Stock photo Fire

Stock photo. 

GEORGETOWN — An emergency medical services substation in Floyd County has 30 days to relocate after losing a zoning appeal last week.

In 2017, the Utica Fire Department purchased a residence with a two-car garage at 1436 W. Knable Road in Georgetown with the intent to operate a New Chapel EMS substation there. However, the property is zoned residential and the appeals denial document states the department didn't seek a conditional use variance from the plan commission before starting operations.

Court records show that soon after the purchase, a complaint was filed with the Floyd County Plan Commission asserting that the station was in violation of zoning code. The department then filed a conditional use variance, which was denied by the Floyd County Board of Zoning Appeals for not meeting the following criteria:

"Strict application of the Floyd County Zoning Ordinance will not result in unnecessary hardship in the use of the property because: it is a home and can be occupied and utilized as one in the future."

In July 2018, the department filed a petition for judicial review of the board's findings, stating that it had only cited state statute and therefore the conditional use application had not been thoroughly reviewed.

The Floyd County trial court sided with the Board of Zoning Appeals, stating that the department's request for judicial review had not addressed the board's actual findings, and therefore was insufficient.
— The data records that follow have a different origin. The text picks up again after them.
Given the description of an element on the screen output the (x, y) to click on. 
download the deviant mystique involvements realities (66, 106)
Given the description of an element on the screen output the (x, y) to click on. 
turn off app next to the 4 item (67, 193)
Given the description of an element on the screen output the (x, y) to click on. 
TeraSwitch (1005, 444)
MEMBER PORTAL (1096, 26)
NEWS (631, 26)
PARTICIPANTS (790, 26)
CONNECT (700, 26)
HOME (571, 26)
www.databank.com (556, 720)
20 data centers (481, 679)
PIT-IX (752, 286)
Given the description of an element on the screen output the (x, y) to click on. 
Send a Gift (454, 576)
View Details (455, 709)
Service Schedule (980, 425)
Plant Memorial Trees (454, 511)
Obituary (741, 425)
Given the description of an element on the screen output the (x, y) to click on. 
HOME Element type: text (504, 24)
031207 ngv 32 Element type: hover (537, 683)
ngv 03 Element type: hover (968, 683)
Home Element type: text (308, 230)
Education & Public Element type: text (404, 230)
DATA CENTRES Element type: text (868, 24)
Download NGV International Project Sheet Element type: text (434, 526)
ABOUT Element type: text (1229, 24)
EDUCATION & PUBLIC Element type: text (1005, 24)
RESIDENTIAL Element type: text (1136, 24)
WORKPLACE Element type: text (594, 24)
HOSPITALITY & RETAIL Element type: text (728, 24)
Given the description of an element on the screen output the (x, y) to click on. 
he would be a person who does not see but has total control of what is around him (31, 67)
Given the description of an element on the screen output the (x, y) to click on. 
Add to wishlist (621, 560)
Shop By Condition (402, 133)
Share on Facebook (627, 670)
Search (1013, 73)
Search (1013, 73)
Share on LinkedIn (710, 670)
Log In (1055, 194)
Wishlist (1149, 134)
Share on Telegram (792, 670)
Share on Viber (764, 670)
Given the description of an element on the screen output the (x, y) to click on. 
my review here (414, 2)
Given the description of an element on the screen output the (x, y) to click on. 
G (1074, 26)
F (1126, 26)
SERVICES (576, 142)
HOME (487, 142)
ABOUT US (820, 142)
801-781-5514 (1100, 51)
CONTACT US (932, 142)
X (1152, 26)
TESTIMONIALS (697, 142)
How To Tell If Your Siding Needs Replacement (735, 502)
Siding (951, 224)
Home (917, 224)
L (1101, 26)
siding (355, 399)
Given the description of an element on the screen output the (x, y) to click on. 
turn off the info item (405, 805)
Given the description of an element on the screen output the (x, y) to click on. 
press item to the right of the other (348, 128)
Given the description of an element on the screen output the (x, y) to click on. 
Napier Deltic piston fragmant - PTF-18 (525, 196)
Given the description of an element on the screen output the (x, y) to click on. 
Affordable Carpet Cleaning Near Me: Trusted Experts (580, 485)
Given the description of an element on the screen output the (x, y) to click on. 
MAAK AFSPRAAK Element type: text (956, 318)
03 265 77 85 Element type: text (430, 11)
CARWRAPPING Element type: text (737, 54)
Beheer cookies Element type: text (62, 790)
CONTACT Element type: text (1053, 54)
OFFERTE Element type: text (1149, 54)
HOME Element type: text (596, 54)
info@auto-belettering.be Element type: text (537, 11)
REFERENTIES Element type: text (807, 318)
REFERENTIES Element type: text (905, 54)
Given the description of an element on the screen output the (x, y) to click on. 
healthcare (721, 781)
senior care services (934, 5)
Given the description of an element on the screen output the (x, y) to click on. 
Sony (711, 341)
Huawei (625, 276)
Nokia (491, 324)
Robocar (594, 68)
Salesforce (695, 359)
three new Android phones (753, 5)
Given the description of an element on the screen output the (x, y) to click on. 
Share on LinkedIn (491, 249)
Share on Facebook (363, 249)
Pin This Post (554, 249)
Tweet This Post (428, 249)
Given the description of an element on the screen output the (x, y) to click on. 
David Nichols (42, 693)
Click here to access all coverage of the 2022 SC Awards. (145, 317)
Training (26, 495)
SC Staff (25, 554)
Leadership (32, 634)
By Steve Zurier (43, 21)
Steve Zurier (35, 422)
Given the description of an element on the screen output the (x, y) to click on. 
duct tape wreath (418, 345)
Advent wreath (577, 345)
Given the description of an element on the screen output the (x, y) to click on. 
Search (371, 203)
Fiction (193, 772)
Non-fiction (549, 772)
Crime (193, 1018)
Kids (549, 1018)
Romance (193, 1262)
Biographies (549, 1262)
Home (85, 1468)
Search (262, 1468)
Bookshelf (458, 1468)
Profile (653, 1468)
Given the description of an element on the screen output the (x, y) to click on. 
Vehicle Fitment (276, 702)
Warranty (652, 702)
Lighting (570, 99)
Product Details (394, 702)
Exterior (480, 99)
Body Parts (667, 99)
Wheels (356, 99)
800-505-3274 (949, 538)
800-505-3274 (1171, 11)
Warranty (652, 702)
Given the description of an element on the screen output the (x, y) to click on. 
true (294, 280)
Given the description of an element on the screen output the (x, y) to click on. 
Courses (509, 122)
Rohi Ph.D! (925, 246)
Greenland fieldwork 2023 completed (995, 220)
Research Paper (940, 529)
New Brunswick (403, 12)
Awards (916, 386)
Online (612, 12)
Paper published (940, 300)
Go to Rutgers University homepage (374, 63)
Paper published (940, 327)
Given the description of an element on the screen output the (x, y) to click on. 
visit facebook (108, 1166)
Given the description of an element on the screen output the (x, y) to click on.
The appellate court agreed and passed down its opinion June 7.

Justin Tackett, director of Floyd County Building & Development Services, said in an email Thursday the department is pleased with the courts' decisions.

“We are grateful both the trial and appellate courts affirmed the propriety of the BZA’s decision making process in this case," he said.

Jamey Noel, Clark County sheriff, is overseeing the Utica Fire Department on an interim basis until a replacement can be found for his brother, former Chief Leon Noel, who died in December.

Noel said it had been an oversight that his brother didn't seek the conditional use variance before starting operations at the emergency medical services substation, adding that "If you don't handle it properly the first time, sometimes you can't recover from it," he said.

He said the department had expected that the appeals case may be lost, and said the department doesn't yet know if it will seek a new location in the area or operate with 12-hour shifts, and have emergency personnel operate out of an ambulance rather than a stationary location.

Noel said the court's decision will not affect response or service times.